2. Don 't overestimate the returns on your investments
This is a common mistake people make. Just because bonds are giving you 9 % returns currently, it does not mean that it will sustain to eternity. Talk to your financial advisor and get clarity on the sustainable rate of return. Try to be as conservative as possible when it comes to estimating the returns on investments and try to keep them as conservative as possible. It is always better to be surprised on the positive side.
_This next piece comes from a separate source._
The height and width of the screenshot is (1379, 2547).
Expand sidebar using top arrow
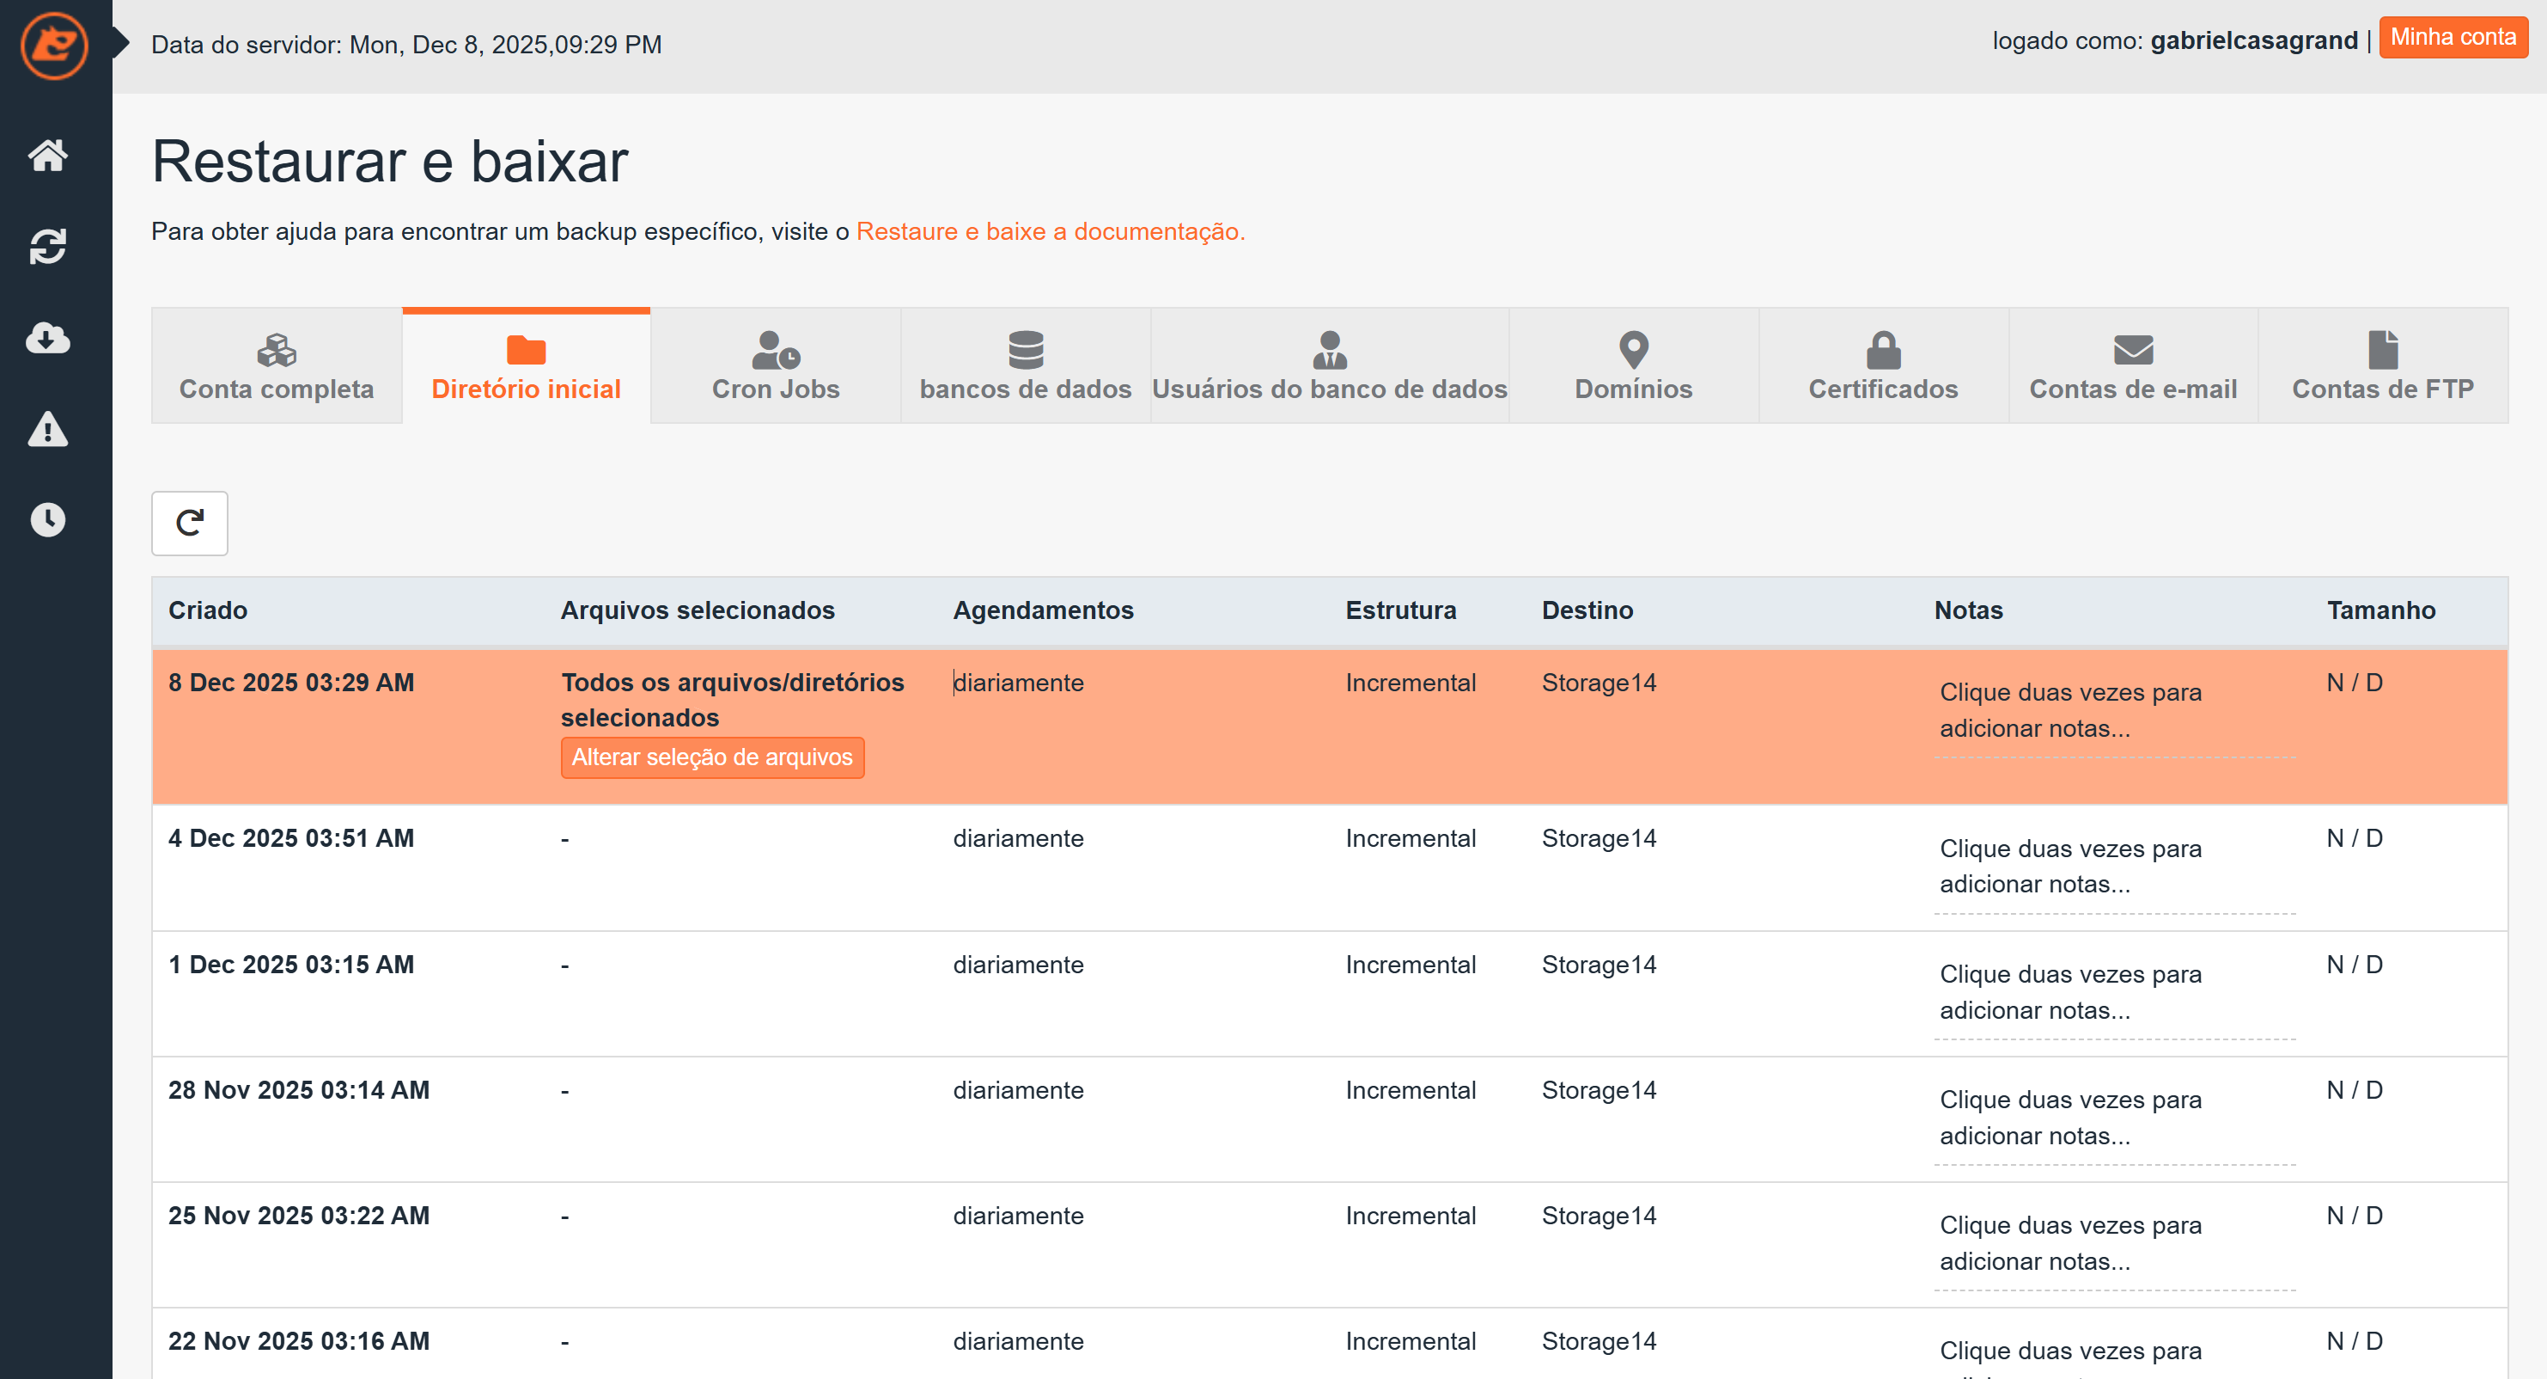tap(122, 43)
3. Don 't delay the start of your child education planning process
Even if you start small it is ok but start early. Ideally, start when you child is around 1 year old so that you have enough time at your disposal. The earlier you start, the more your save and the more you save the more your savings earn for you. This is referred to as the Power of Compounding. For example, if your child is currently 3 years old and if you plan to accumulate Rs.60 lakhs when your child is 18 years of age, you need to save just Rs.12,000 per month to achieve the target. That is why starting early is so critical in child education planning.
4. Don 't make the mistake of putting long term money in bonds and liquids
Don 't play it safe when it comes to planning over a 15 year period. Equity and equity funds are best suited to outperform over the long term. If you have a 15 year time frame there is no point in putting 60 % in debt. Look at putting at least 85 % of your money in equity and equity funds. If you invest too much in debt, you are limiting your return generating capacity.
5. Avoid lump sum investments and instead prefer to do SIPs
Waiting for lump sum investing is not a great idea. Rather start off with a systematic investment planning. That way you are hitting two birds with one stone. On the one hand, you can start early and make power of compounding work in your favour. The approach also syncs inflows and outflows. Secondly, you don 't have to worry about timing the market as the rupee coast averaging (RCA) takes care of getting you the best price.
6. Adopt a staggered and graded approach to your plan
Most of us see a gradual rise in income over time. It may not happen in a linear fashion each year but on an average it does increase. That means your approach to child plan investment must also be graded. Look to gradually increase your investments so that either you can use the funds for other purposes or you can get the corpus ready earlier.
7. Don 't ignore regular review and rebalancing of your child education portfolio
Planning for your child 's future is not just about returns but also about risks. You must avoid the temptation of sector funds and thematic funds as it adds concentration risk to your portfolio. Prefer the stability of diversified equity funds. More importantly, investing is dynamic and you need to tweak the equity / debt mix as you go along. When you have 15 years to your child 's education it is fine to remain 75 % in equities but not when the milestone is just 2 years away.
8. A lot of people commit the mistake of forgetting about insurance
Don 't even forget to attach insurance to your child 's future planning. This should be distinct from the normal insurance covers that you have. You need a unique insurance policy that designed in such a way that even in your absence the child 's future plans should not be affected. This is the most important aspect of planning for your child 's future.